(202k) Large-Scale Statistical Process Control: Should We Use Partial Or Marginal Correlations? | AIChE

(202k) Large-Scale Statistical Process Control: Should We Use Partial Or Marginal Correlations?

Authors 

Reis, M. - Presenter, University of Coimbra
Rato, T., University of Coimbra



A variety of multivariate statistical process control (MSPC) methods, namely control charts, have been developed and applied in order to determine whether processes are only subject to common causes of variability or if a special or assignable cause, related with some abnormality inside or outside the process, has occurred. To accomplish such detection, a variety of monitoring procedures have been proposed from the univariate Shewhart chart and its extension to the multivariate case, the Hotelling’s T2 chart, to PCA and PLS-based monitoring statistics, that are able to deal with the variables colinearity [1]. More recently, a procedure based on dynamic PCA and Missing Data imputation methods was also proposed, that handles both variables cross- and autocorrelation [2]. Multivariate CUSUM charts and multivariate EWMA control have also been proposed to detect finer drifts from normal operation conditions. Even though these control charts may detect some changes on the correlation structure, the majority is designed to monitor the process mean [3, 4].
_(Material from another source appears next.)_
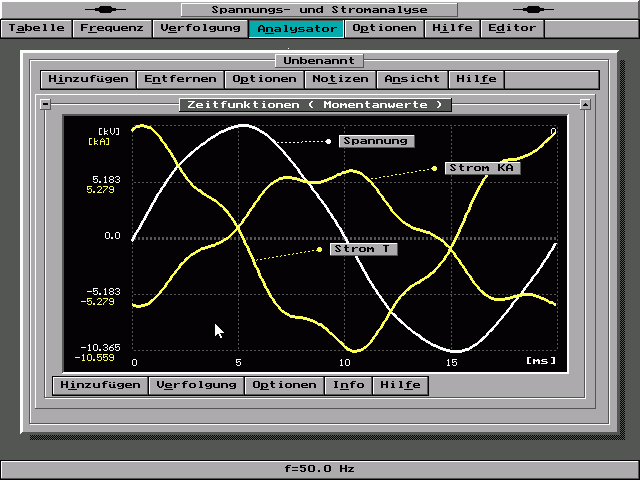Expand the Ansicht menu in Unbenannt window
The image size is (640, 480).
412,79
Among the procedures developed for explicitly monitoring the process covariance, the most widely adopted ones are based on the generalised variance, for which several approaches were proposed, namely by Alt [5], Aparisi [6] and Djauhari [7]. However, the generalised variance is a rather ambiguous measure of multivariate variability, as quite different covariance matrices can lead to similar values for the determinant. As an alternative to the generalised variance, Guerrero-Cusumano [8] proposed the conditional entropy and Djauhari et al. [9] the vector variance. Other approaches are based on the likelihood ratio test, as for example those found in the works of Alt and Smith [10] and Levinson et al. [11].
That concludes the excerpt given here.